Essas atividades são cada vez menos usuais nos tempos atuais. Não há muita disponibilidade para sair por aí caçando bisões em loucas aventuras que depois serão retratadas em desenhos rudimentares na parede da caverna que você considera o seu próprio lar. Este não é o mundo atual.
Não há nada de másculo em ficar oito horas por dia na frente de um computador digitando fórmulas em planilhas do Excel, ou revisando artigos, redigindo processos, conferindo metragens, fiscalizando o funcionamento de aparelhos elétricos, convencendo outras pessoas a adquirir uma airfryer, digitando mensagens no WhatsApp oferecendo linhas de crédito consignado para servidores públicos, ou subir em um palco e ficar falando bobagens sobre o poder da mente e convencendo os outros sobre o enorme potencial guardado dentro de cada um. São atividades que, veja você, uma mulher poderia fazer.

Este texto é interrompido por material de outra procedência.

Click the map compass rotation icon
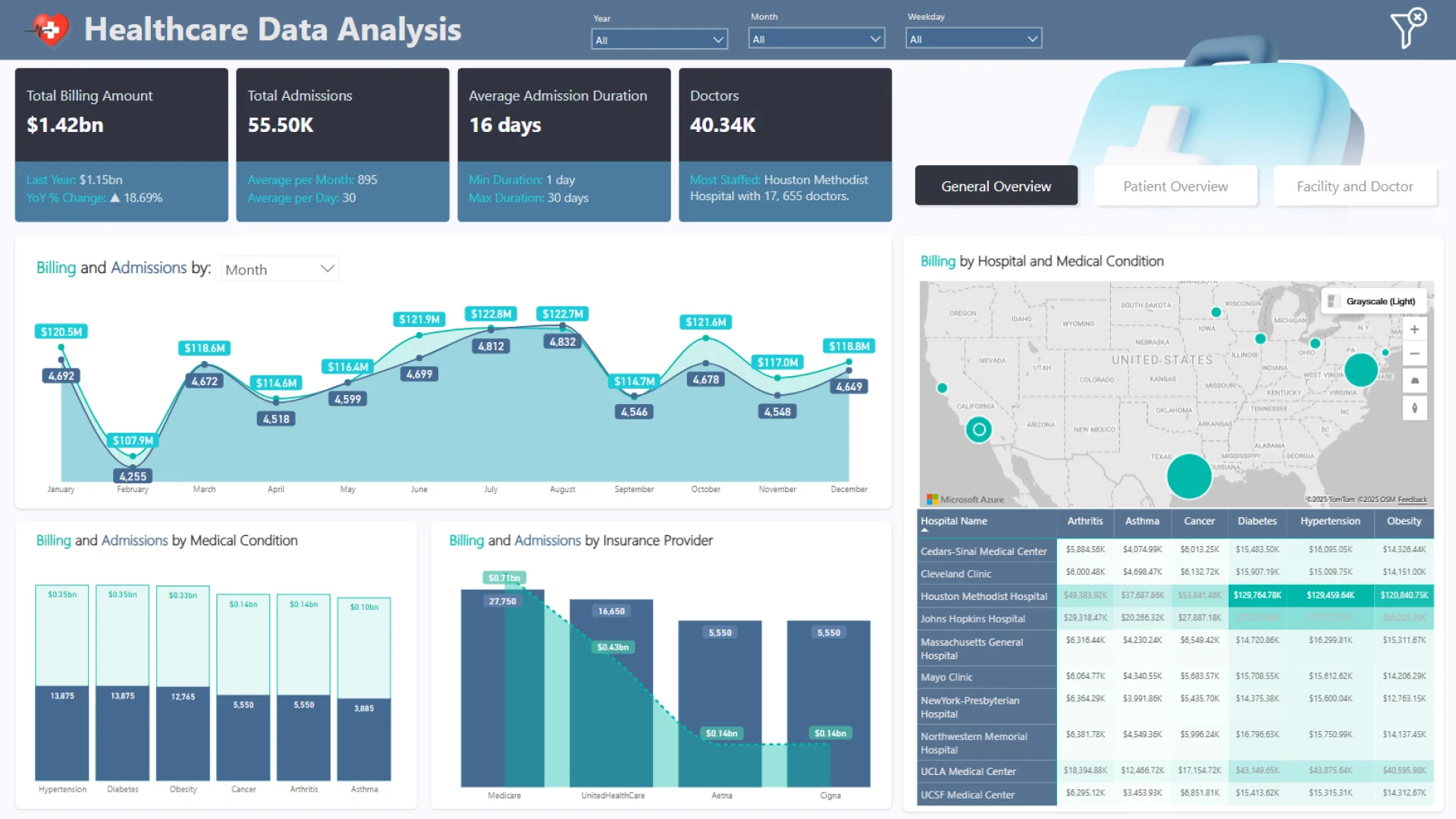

É preciso então buscar uma atividade que nenhuma mulher faria - talvez porque elas tenham mais discernimento e não estejam dispostas a serem socadas por outras pessoas em eventos televisionados. E, muito menos, a subir uma montanha para ficar rezando, cagando no mato e fazendo lutinha na lama.
A verdade é que todo vazio existencial nos leva a ideias estúpidas, provavelmente pelo fato de que temos dificuldade em aceitar o nonsense da nossa existência.